This year, the BCNM awarded five new media graduate students with technology services and training awards to help them fund the support they need to further their research agendas. Here’s what Naomi Bragin gained from the experience!
The BCNM Training and Technology fund supported me to attend the Open House Dance Festival in Los Angeles and the Illadelph Legends Dance Festival in Oakland, where I trained with street dance pioneers, amateur and professional practitioners, and conducted performance ethnographic research on contemporary street dance culture. I was also able to purchase portable external drives for the storage of my ethnographic work, which includes interviews, audio and video footage.

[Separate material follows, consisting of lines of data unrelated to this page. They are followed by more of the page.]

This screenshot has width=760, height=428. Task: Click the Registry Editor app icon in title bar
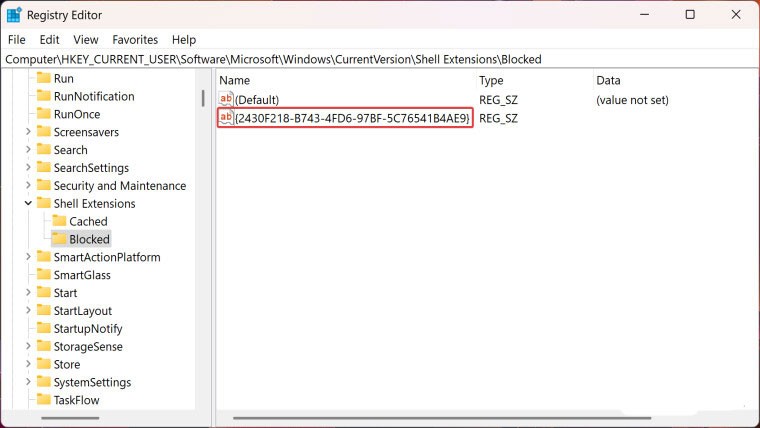point(14,15)
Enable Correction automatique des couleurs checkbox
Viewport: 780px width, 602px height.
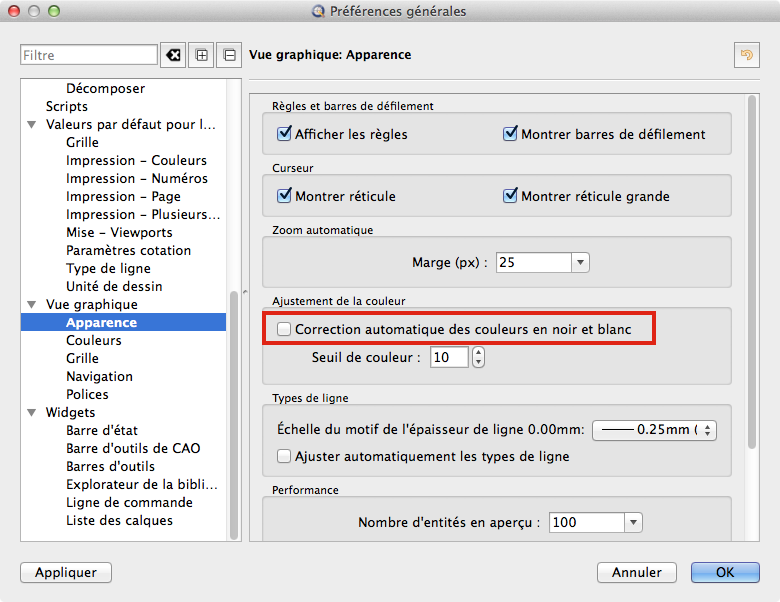pyautogui.click(x=285, y=329)
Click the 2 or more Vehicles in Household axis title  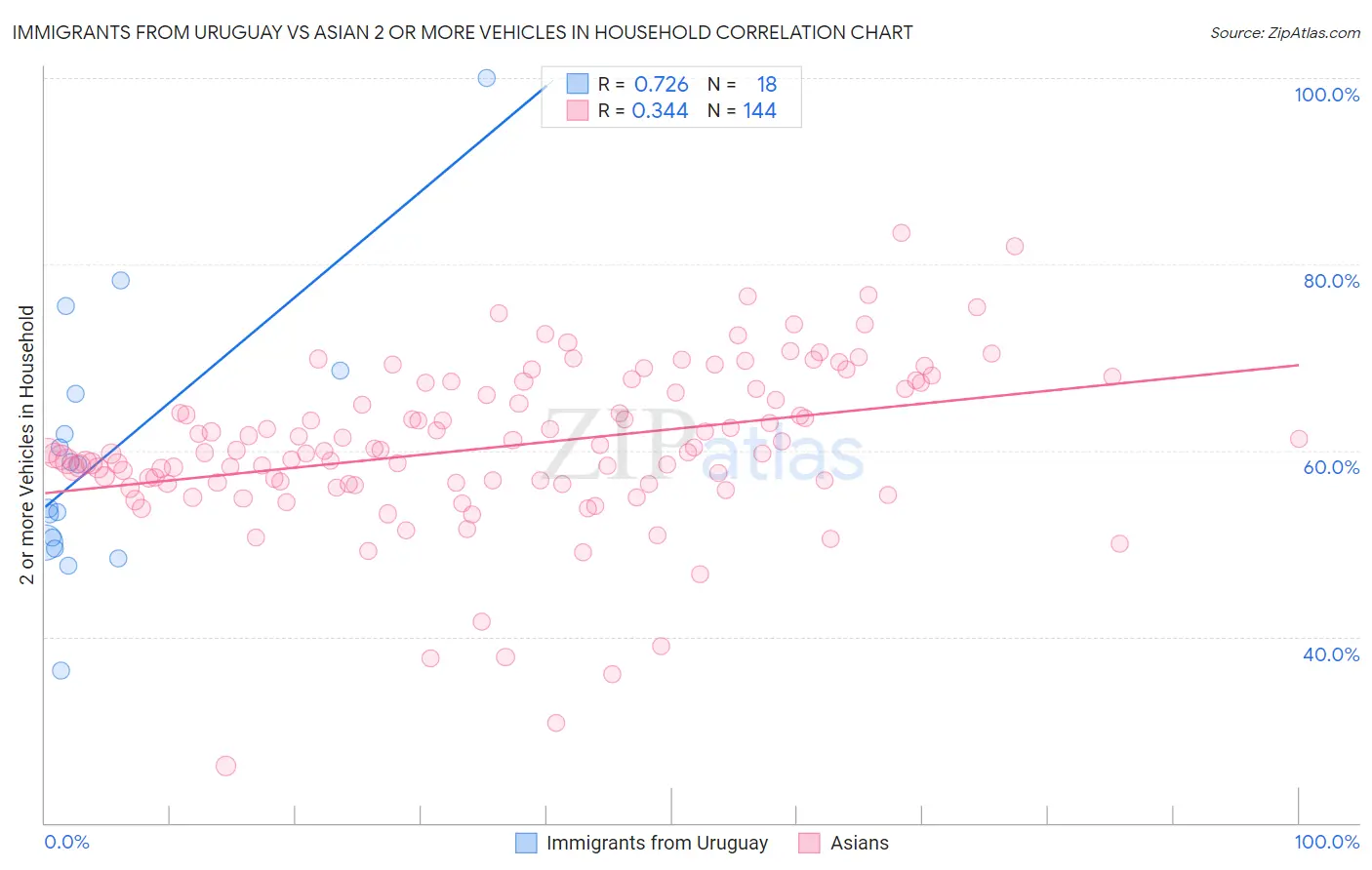pos(27,445)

I participated in studio classes, freestyle sessions and many informal exchanges, attended lectures, roundtables and performances, with the intent to study hip hop/street dance as a medium for the production, transmission and reception of what I call kinesthetic politics. Kinesthetic politics deals with structural politics of race that impact the body’s training and learning process. Private and commercial dance studios and especially social media are now primary methods of transmitting information about street dance culture and history. Rapidly changing urban demographics and increased policing of nightlife also effect the development of street dance. I argue that the racialization of these modes and spaces of practice, in particular colorblindness, multiculturalism, multiracialism and antiblackness, alter processes of knowledge transmission and ultimately, the medium of street dance itself.